Pues sí. He estado en el Caribe hasta hace unos días. Pero no me tengan demasiada envidia: allí llueve a diario, como aquí. He participado en un máster de la UPV en la Universidad de Santo Domingo, en la Republica Dominicana, y he de constatar que no es muy cierto que el calor bochornoso lleve al dolce far niente o, dicho menos finamente, a la holgazanería. Allí, un profesor universitario ha de dar a la semana nada menos que cuarenta horas de clase (aquí, unas ocho; y nos quejamos), y si quiere llegar a fin de mes, buscarse además algún trabajo o cargo complementario. Por supuesto, no tienen tiempo para tutorías personalizadas, ni apenas para seguir formándose y para investigar, que es en lo que invertimos el resto del tiempo los afortunados de aquí.

Luego le expliqué al buen hombre que se confundía, que no, que Euskadi no era una isla

El caso es que nuestro inefable lehendakari estuvo tiempo atrás también por allí, inaugurando ese máster y tratando otros asuntos, y algunos selectos dominicanos que le conocieron me han contado maravillas de él. Qué bien habla, qué discurso magnífico nos ofreció, qué hombre. Tanto elogio encendido me mareó un poco y, por un momento, no supe muy bien dónde estaba. Pero como sólo cabían dos posibilidades -haber entrado en un batzoki por casualidad, o estar en un país lejano en el que es fácil seducir con unas buenas maneras y una buena cartera de inversiones-, fui situándome poco a poco.

Después, intentando resguardarme de una tromba de agua caribeña, cogí un taxi en el que un dicharachero taxista dominicano me puso al corriente de su visión del mundo (llamémosle visión geopolítica). Me preguntó de dónde era. Le dije española, vasca. ¡Ah, vasca!, me espetó, ustedes quieren la independencia, ¿no? Antes de que tuviera tiempo de ensayar alguna respuesta, él siguió: pues lo tienen fácil... ¿Fácil?, le pregunté, intrigada. Sí, claro, siendo una isla... Me quedé ojiplática durante un rato y luego le expliqué al buen hombre que se confundía, que no, que Euskadi no era una isla. Pues él estaba convencido. Tanto, que hasta yo empecé a dudar por un momento. Este lunes, vuelta ya al terruño, le oigo decir a Patxi López: Euskadi no es una isla, ni lo quiere ser. Pero veo que se lo dice al lehendakari, no a mi entrañable taxista.
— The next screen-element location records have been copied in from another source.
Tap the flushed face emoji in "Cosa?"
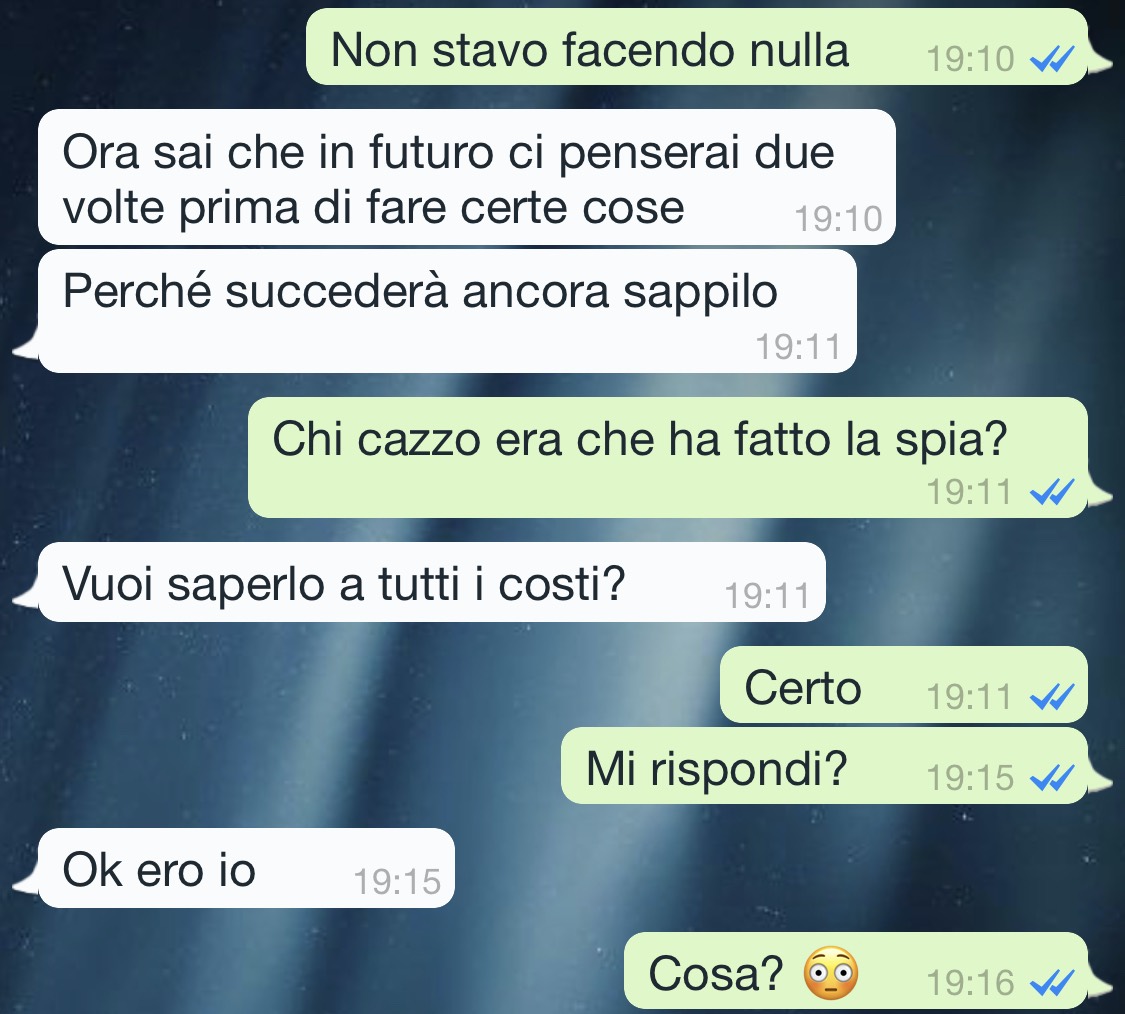The height and width of the screenshot is (1014, 1125). coord(831,974)
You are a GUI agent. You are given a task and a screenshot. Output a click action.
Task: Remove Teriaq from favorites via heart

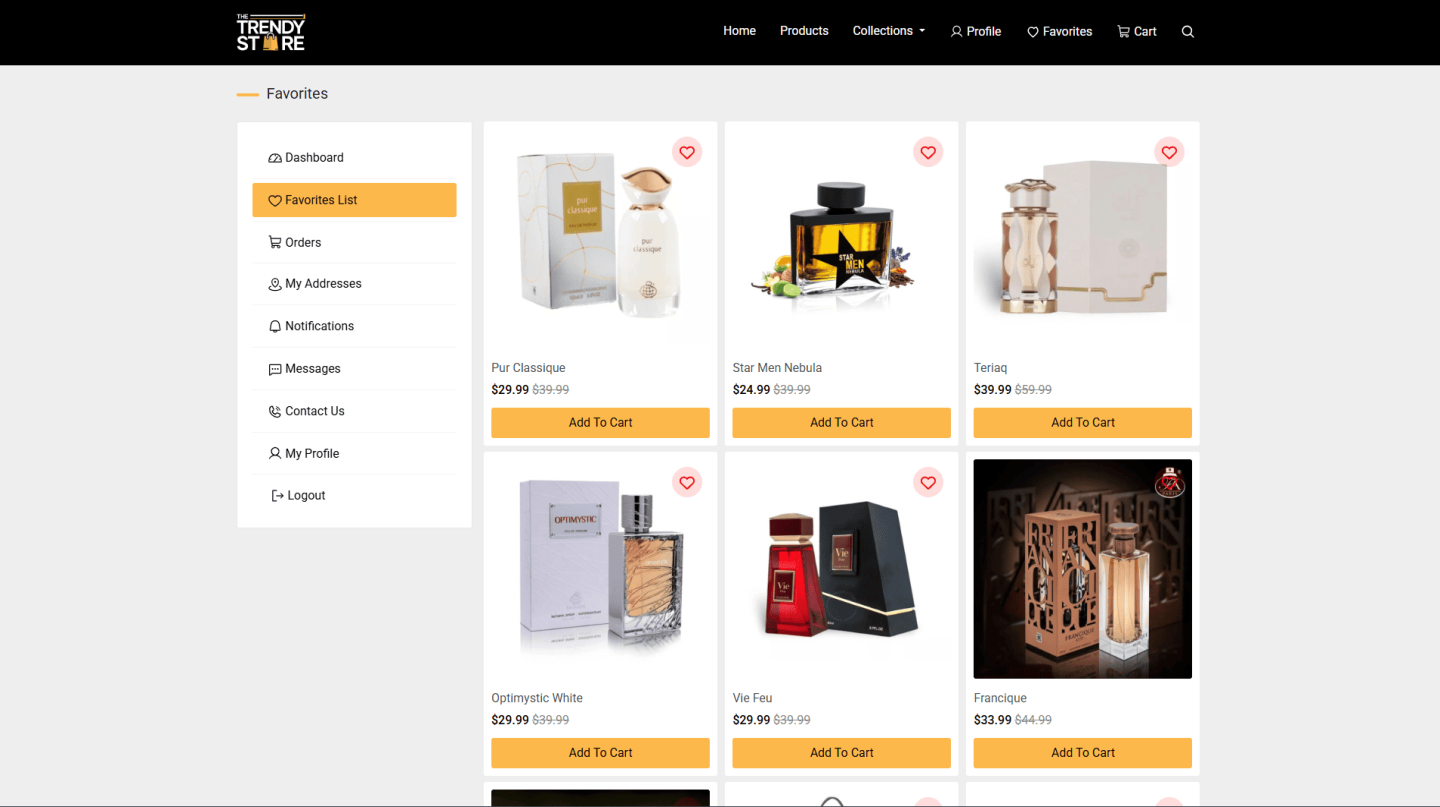click(x=1169, y=152)
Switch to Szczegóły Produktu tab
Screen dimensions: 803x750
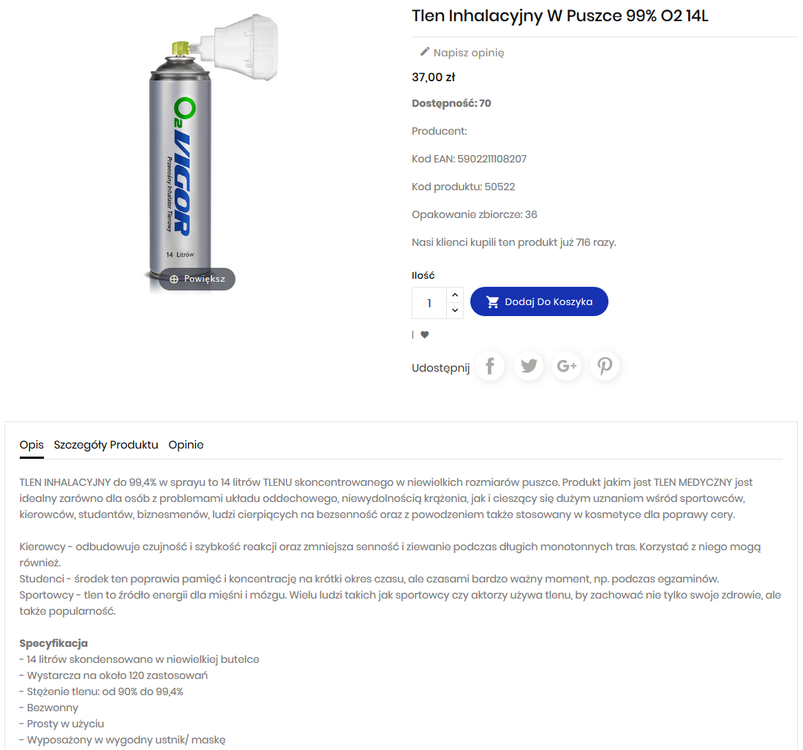tap(106, 445)
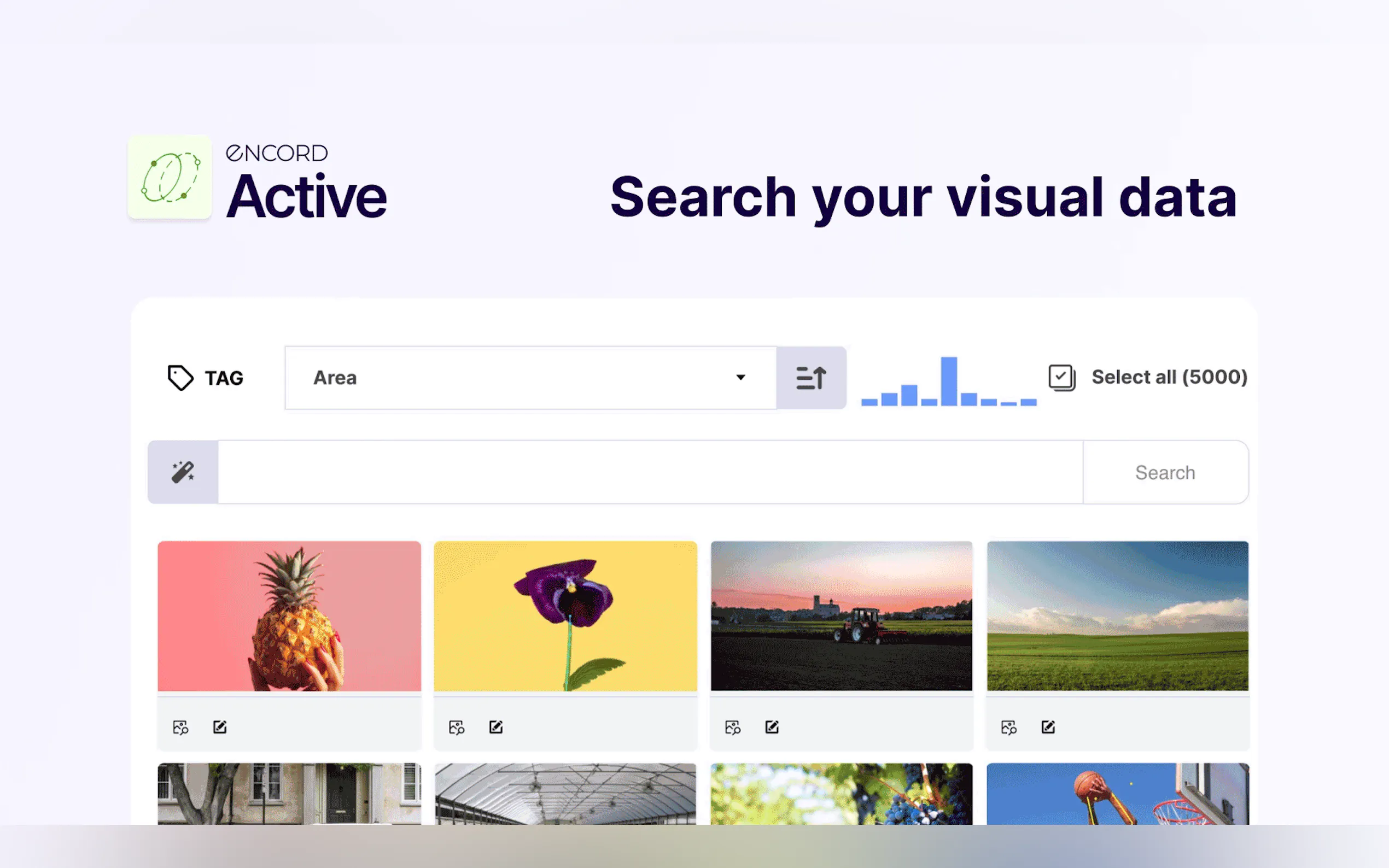
Task: Click the dropdown arrow in Area selector
Action: pos(741,377)
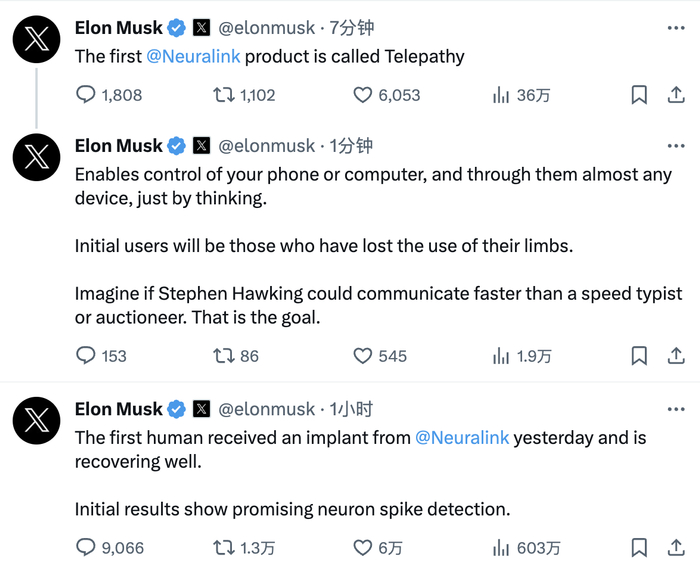Open @Neuralink mention in the first tweet
The height and width of the screenshot is (572, 700).
click(x=193, y=56)
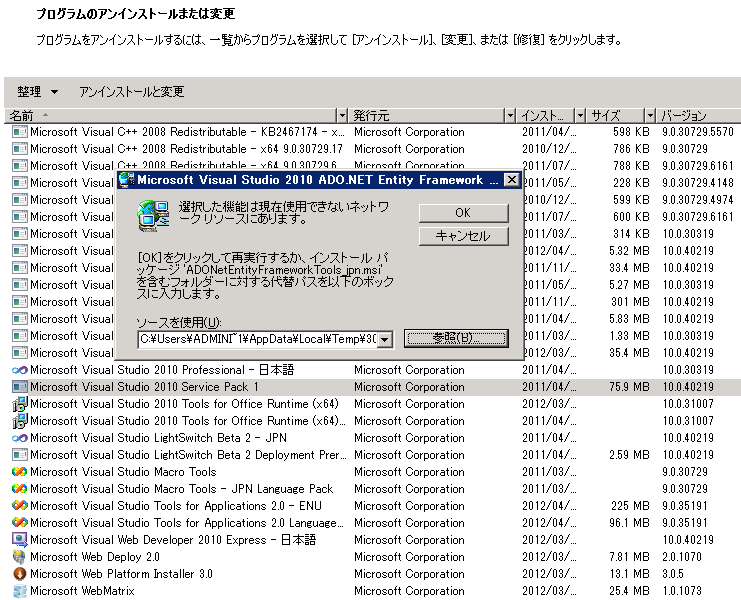The width and height of the screenshot is (741, 600).
Task: Click the Visual Studio LightSwitch Beta 2 - JPN icon
Action: 19,438
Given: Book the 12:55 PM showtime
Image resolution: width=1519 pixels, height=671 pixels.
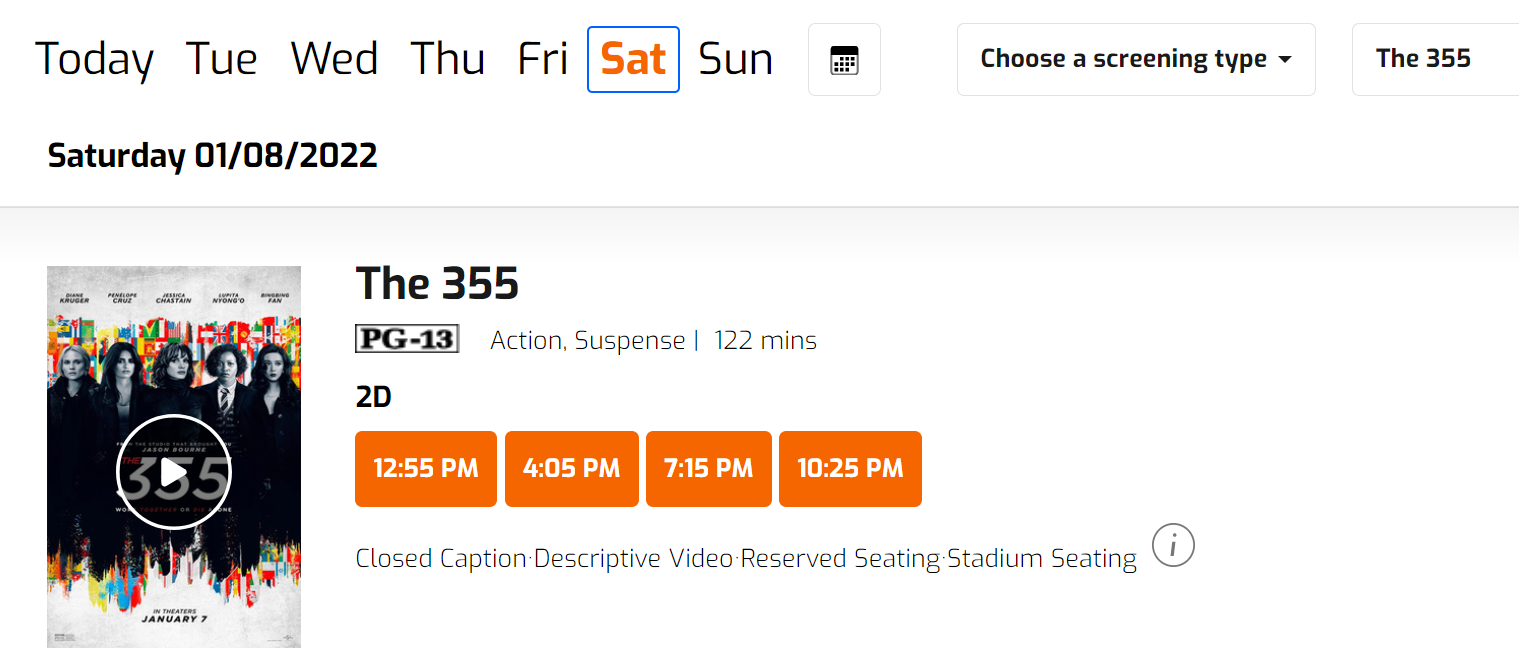Looking at the screenshot, I should point(426,469).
Y es que cuando una trota por el mundo y suelta que es vasca, puede ocurrir cualquier cosa. Hace muchos años, mientras estudiaba en Italia, un joven italiano me dijo todo entusiasmado: ¡Yo estoy con vosotros, con vuestra lucha! ¿Qué lucha?, le pregunté. Se quedó bastante cortado cuando le conté mi visión de las cosas (vascas). Pero su sangre estético-revolucionaria podía más: me pidió que le trajera una ikurriña para su habitación de estudiante, donde un póster del Che y otro de Mussolini convivían pacíficamente. Más me sorprendió la reacción de un profesor italiano al que yo creía instruido e inteligente, cuando me animó a que le hablara del euskera y de la cultura vasca. Seguramente fui muy apasionada en mi defensa de la lengua, de su antigüedad, de sus características, pero su respuesta me dejó helada: Ah, entonces tenéis razón en defender por todos los medios, hasta con armas, una lengua y una cultura tan particulares...

¡Qué dice!, le espeté cuando pude reaccionar. Las lenguas y las culturas no están por encima de sus hablantes (ni de sus no hablantes), no están por encima de sus componentes de carne y hueso, de rostro, de nombre y apellido. Hasta ahí podíamos llegar.